▸ **To do**:
Copy every one of the following rows again, word for word.

▸ **Dataset excerpts**:
------------------------------------

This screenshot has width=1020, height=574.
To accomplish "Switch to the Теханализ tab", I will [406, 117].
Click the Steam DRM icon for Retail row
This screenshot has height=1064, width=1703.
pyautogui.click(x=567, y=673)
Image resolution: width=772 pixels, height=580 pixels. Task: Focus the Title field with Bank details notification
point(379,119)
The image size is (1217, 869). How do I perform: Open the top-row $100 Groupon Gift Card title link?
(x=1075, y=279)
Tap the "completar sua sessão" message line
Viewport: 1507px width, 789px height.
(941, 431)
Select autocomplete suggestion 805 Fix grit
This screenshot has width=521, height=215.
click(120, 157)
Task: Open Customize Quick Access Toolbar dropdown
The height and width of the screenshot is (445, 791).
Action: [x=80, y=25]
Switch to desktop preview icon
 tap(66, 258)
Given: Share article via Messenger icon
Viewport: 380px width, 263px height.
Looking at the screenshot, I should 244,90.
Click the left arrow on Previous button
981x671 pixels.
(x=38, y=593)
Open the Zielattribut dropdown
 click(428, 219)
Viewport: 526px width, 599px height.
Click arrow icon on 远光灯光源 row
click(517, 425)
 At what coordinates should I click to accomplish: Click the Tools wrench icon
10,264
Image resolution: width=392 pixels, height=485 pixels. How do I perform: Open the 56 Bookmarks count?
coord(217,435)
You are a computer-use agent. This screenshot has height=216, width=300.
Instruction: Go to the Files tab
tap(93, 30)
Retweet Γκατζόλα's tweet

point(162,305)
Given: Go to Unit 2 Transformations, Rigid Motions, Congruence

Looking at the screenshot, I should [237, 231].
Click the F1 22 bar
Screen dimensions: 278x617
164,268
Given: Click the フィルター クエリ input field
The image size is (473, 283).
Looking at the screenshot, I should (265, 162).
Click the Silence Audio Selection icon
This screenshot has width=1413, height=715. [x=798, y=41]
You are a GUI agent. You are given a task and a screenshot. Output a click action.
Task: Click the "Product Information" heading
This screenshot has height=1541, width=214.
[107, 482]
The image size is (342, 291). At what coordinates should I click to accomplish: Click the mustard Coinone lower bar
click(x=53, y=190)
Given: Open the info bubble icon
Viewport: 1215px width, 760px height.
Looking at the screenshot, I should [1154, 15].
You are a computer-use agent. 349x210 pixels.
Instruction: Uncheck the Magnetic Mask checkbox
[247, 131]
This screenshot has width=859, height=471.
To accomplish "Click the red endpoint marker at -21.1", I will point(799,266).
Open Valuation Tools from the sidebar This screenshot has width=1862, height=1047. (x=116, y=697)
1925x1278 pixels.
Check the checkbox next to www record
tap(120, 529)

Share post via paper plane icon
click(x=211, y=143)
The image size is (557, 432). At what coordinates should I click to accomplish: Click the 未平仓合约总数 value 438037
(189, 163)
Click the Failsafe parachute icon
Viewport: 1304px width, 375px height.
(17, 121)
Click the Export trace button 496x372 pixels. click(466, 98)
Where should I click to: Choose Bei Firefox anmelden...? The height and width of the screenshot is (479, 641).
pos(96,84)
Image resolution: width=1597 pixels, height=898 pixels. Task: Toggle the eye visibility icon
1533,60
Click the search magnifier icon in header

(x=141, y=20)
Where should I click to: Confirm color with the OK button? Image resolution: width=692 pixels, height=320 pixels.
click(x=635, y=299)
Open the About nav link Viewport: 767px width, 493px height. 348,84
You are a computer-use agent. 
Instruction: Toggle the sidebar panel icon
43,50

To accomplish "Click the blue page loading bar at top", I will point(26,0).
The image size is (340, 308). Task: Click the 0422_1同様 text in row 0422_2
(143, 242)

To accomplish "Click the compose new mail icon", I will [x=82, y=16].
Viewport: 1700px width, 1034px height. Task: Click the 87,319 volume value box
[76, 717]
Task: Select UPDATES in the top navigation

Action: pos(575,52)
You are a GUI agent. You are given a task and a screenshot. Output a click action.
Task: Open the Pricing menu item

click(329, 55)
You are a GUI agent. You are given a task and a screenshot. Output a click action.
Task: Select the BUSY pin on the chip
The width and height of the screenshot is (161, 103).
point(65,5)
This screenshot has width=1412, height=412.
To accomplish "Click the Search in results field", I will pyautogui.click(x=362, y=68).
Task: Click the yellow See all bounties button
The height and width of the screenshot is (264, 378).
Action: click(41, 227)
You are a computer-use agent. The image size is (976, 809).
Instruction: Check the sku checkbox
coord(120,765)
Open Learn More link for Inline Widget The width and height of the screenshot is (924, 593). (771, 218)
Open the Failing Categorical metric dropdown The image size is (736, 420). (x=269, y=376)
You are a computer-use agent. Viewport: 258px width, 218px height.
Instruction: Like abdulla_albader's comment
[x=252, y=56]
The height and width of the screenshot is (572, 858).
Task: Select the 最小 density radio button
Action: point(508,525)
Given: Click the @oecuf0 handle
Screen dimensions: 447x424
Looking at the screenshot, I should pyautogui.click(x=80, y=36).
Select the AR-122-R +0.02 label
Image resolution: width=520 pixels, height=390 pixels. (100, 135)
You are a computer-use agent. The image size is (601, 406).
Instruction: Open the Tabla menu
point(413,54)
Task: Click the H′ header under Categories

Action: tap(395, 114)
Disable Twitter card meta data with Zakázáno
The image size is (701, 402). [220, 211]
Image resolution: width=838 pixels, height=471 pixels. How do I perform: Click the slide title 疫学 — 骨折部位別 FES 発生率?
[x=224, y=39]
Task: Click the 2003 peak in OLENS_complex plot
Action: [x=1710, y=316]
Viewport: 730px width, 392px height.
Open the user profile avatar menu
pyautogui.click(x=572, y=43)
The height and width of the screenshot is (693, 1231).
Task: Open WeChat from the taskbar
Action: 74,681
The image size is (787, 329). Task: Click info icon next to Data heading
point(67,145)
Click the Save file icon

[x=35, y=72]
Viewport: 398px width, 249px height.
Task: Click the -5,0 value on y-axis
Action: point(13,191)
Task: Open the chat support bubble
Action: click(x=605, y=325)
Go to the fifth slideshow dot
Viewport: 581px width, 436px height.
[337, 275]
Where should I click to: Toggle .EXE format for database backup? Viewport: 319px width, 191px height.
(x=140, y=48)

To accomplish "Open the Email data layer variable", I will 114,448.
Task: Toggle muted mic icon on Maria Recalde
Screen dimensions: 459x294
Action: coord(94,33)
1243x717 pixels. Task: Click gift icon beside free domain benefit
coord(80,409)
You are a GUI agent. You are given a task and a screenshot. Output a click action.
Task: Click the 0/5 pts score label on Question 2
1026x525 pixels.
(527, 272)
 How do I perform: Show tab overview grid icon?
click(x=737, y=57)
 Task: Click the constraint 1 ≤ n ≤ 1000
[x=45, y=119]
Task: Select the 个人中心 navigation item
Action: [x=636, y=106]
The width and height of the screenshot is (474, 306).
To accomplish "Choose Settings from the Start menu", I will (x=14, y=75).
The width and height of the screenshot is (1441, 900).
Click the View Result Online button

------------------------------------

▸ **Problem solution**:
This screenshot has width=1020, height=574.
To accomplish "Switch to the Теханализ tab", I will [406, 117].
Click the Steam DRM icon for Retail row
This screenshot has height=1064, width=1703.
pyautogui.click(x=567, y=673)
Image resolution: width=772 pixels, height=580 pixels. Task: Focus the Title field with Bank details notification
point(379,119)
The image size is (1217, 869). How do I perform: Open the top-row $100 Groupon Gift Card title link?
(x=1075, y=279)
Tap the "completar sua sessão" message line
Viewport: 1507px width, 789px height.
(941, 431)
Select autocomplete suggestion 805 Fix grit
This screenshot has width=521, height=215.
click(120, 157)
Task: Open Customize Quick Access Toolbar dropdown
The height and width of the screenshot is (445, 791).
Action: [x=80, y=25]
Switch to desktop preview icon
 tap(66, 258)
Given: Share article via Messenger icon
Viewport: 380px width, 263px height.
Looking at the screenshot, I should 244,90.
Click the left arrow on Previous button
981x671 pixels.
(x=38, y=593)
Open the Zielattribut dropdown
 click(428, 219)
Viewport: 526px width, 599px height.
Click arrow icon on 远光灯光源 row
click(517, 425)
 At what coordinates should I click to accomplish: Click the Tools wrench icon
10,264
Image resolution: width=392 pixels, height=485 pixels. How do I perform: Open the 56 Bookmarks count?
coord(217,435)
You are a computer-use agent. This screenshot has height=216, width=300.
Instruction: Go to the Files tab
tap(93, 30)
Retweet Γκατζόλα's tweet

point(162,305)
Given: Go to Unit 2 Transformations, Rigid Motions, Congruence

Looking at the screenshot, I should [237, 231].
Click the F1 22 bar
Screen dimensions: 278x617
164,268
Given: Click the フィルター クエリ input field
The image size is (473, 283).
Looking at the screenshot, I should (265, 162).
Click the Silence Audio Selection icon
This screenshot has width=1413, height=715. [x=798, y=41]
You are a GUI agent. You are given a task and a screenshot. Output a click action.
Task: Click the "Product Information" heading
This screenshot has height=1541, width=214.
[107, 482]
The image size is (342, 291). At what coordinates should I click to accomplish: Click the mustard Coinone lower bar
click(x=53, y=190)
Given: Open the info bubble icon
Viewport: 1215px width, 760px height.
Looking at the screenshot, I should [1154, 15].
You are a computer-use agent. 349x210 pixels.
Instruction: Uncheck the Magnetic Mask checkbox
[247, 131]
This screenshot has width=859, height=471.
To accomplish "Click the red endpoint marker at -21.1", I will point(799,266).
Open Valuation Tools from the sidebar This screenshot has width=1862, height=1047. (x=116, y=697)
1925x1278 pixels.
Check the checkbox next to www record
tap(120, 529)

Share post via paper plane icon
click(x=211, y=143)
The image size is (557, 432). At what coordinates should I click to accomplish: Click the 未平仓合约总数 value 438037
(189, 163)
Click the Failsafe parachute icon
Viewport: 1304px width, 375px height.
(17, 121)
Click the Export trace button 496x372 pixels. click(466, 98)
Where should I click to: Choose Bei Firefox anmelden...? The height and width of the screenshot is (479, 641).
pos(96,84)
Image resolution: width=1597 pixels, height=898 pixels. Task: Toggle the eye visibility icon
1533,60
Click the search magnifier icon in header

(x=141, y=20)
Where should I click to: Confirm color with the OK button? Image resolution: width=692 pixels, height=320 pixels.
click(x=635, y=299)
Open the About nav link Viewport: 767px width, 493px height. 348,84
You are a computer-use agent. 
Instruction: Toggle the sidebar panel icon
43,50

To accomplish "Click the blue page loading bar at top", I will point(26,0).
The image size is (340, 308). Task: Click the 0422_1同様 text in row 0422_2
(143, 242)

To accomplish "Click the compose new mail icon", I will [x=82, y=16].
Viewport: 1700px width, 1034px height. Task: Click the 87,319 volume value box
[76, 717]
Task: Select UPDATES in the top navigation

Action: pos(575,52)
You are a GUI agent. You are given a task and a screenshot. Output a click action.
Task: Open the Pricing menu item

click(329, 55)
You are a GUI agent. You are given a task and a screenshot. Output a click action.
Task: Select the BUSY pin on the chip
The width and height of the screenshot is (161, 103).
point(65,5)
This screenshot has width=1412, height=412.
To accomplish "Click the Search in results field", I will pyautogui.click(x=362, y=68).
Task: Click the yellow See all bounties button
The height and width of the screenshot is (264, 378).
Action: click(41, 227)
You are a computer-use agent. The image size is (976, 809).
Instruction: Check the sku checkbox
coord(120,765)
Open Learn More link for Inline Widget The width and height of the screenshot is (924, 593). (771, 218)
Open the Failing Categorical metric dropdown The image size is (736, 420). (x=269, y=376)
You are a computer-use agent. Viewport: 258px width, 218px height.
Instruction: Like abdulla_albader's comment
[x=252, y=56]
The height and width of the screenshot is (572, 858).
Task: Select the 最小 density radio button
Action: point(508,525)
Given: Click the @oecuf0 handle
Screen dimensions: 447x424
Looking at the screenshot, I should pyautogui.click(x=80, y=36).
Select the AR-122-R +0.02 label
Image resolution: width=520 pixels, height=390 pixels. (100, 135)
You are a computer-use agent. The image size is (601, 406).
Instruction: Open the Tabla menu
point(413,54)
Task: Click the H′ header under Categories

Action: tap(395, 114)
Disable Twitter card meta data with Zakázáno
The image size is (701, 402). [220, 211]
Image resolution: width=838 pixels, height=471 pixels. How do I perform: Click the slide title 疫学 — 骨折部位別 FES 発生率?
[x=224, y=39]
Task: Click the 2003 peak in OLENS_complex plot
Action: [x=1710, y=316]
Viewport: 730px width, 392px height.
Open the user profile avatar menu
pyautogui.click(x=572, y=43)
The height and width of the screenshot is (693, 1231).
Task: Open WeChat from the taskbar
Action: 74,681
The image size is (787, 329). Task: Click info icon next to Data heading
point(67,145)
Click the Save file icon

[x=35, y=72]
Viewport: 398px width, 249px height.
Task: Click the -5,0 value on y-axis
Action: point(13,191)
Task: Open the chat support bubble
Action: click(x=605, y=325)
Go to the fifth slideshow dot
Viewport: 581px width, 436px height.
[337, 275]
Where should I click to: Toggle .EXE format for database backup? Viewport: 319px width, 191px height.
(x=140, y=48)

To accomplish "Open the Email data layer variable", I will 114,448.
Task: Toggle muted mic icon on Maria Recalde
Screen dimensions: 459x294
Action: coord(94,33)
1243x717 pixels. Task: Click gift icon beside free domain benefit
coord(80,409)
You are a GUI agent. You are given a task and a screenshot. Output a click action.
Task: Click the 0/5 pts score label on Question 2
1026x525 pixels.
(527, 272)
 How do I perform: Show tab overview grid icon?
click(x=737, y=57)
 Task: Click the constraint 1 ≤ n ≤ 1000
[x=45, y=119]
Task: Select the 个人中心 navigation item
Action: [x=636, y=106]
The width and height of the screenshot is (474, 306).
To accomplish "Choose Settings from the Start menu", I will (x=14, y=75).
The width and height of the screenshot is (1441, 900).
Click the View Result Online button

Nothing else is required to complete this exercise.